Sundararajan Raanju R, Bruce Scott A
Department of Statistics and Data Science, Southern Methodist University, Dallas, TX 75205, United States.
Department of Statistics, Texas A&M University, 155 Ireland Street, College Station, TX 77843, United States.
Biometrics. 2025 Jul 3;81(3). doi: 10.1093/biomtc/ujaf083.
Information from frequency bands in biomedical time series provides useful summaries of the observed signal. Many existing methods consider summaries of the time series obtained over a few well-known, pre-defined frequency bands of interest. However, there is a dearth of data-driven methods for identifying frequency bands that optimally summarize frequency-domain information in the time series. A new method to identify partition points in the frequency space of a multivariate locally stationary time series is proposed. These partition points signify changes across frequencies in the time-varying behavior of the signal and provide frequency band summary measures that best preserve nonstationary dynamics of the observed series. An $L_2$-norm based discrepancy measure that finds differences in the time-varying spectral density matrix is constructed, and its asymptotic properties are derived. New nonparametric bootstrap tests are also provided to identify significant frequency partition points and to identify components and cross-components of the spectral matrix exhibiting changes over frequencies. Finite-sample performance of the proposed method is illustrated via simulations. The proposed method is used to develop optimal frequency band summary measures for characterizing time-varying behavior in resting-state electroencephalography time series, as well as identifying components and cross-components associated with each frequency partition point.

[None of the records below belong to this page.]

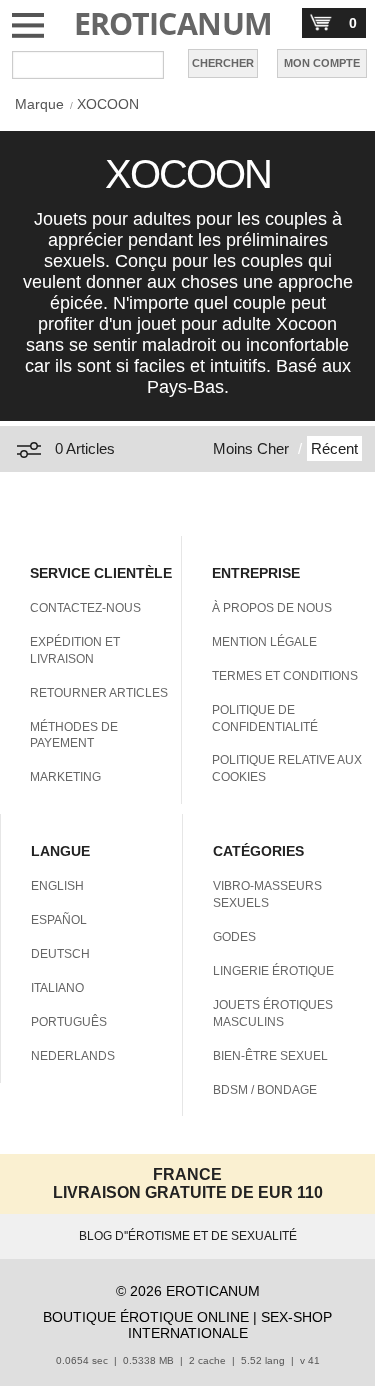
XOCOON (108, 104)
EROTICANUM (173, 23)
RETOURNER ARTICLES (99, 693)
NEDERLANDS (73, 1056)
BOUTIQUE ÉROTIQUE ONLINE (146, 1317)
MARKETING (65, 777)
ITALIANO (57, 988)
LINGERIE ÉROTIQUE (273, 971)
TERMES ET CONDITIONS (285, 676)
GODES (234, 937)
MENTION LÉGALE (264, 642)
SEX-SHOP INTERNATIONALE (230, 1325)
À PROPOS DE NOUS (272, 608)
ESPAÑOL (59, 920)
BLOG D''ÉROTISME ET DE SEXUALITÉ (188, 1236)
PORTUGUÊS (69, 1022)
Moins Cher (251, 448)
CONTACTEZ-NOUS (85, 608)
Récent (334, 448)
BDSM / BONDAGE (265, 1090)
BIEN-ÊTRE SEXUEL (270, 1056)
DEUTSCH (60, 954)
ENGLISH (57, 886)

生物医学时间序列中频段的信息为观测信号提供了有用的汇总。许多现有方法考虑的是在一些知名的、预先定义的感兴趣频段上获得的时间序列汇总。然而,缺乏用于识别能最佳汇总时间序列中频域信息的频段的数据驱动方法。本文提出了一种识别多元局部平稳时间序列频率空间中分割点的新方法。这些分割点表示信号时变行为在频率上的变化,并提供能最佳保留观测序列非平稳动态的频段汇总度量。构建了一种基于(L_2)范数的差异度量,用于发现时变频谱密度矩阵中的差异,并推导了其渐近性质。还提供了新的非参数自助法检验,以识别显著的频率分割点,并识别频谱矩阵中随频率变化的分量和交叉分量。通过模拟说明了所提方法的有限样本性能。所提方法用于开发用于表征静息态脑电图时间序列时变行为的最佳频段汇总度量,以及识别与每个频率分割点相关的分量和交叉分量。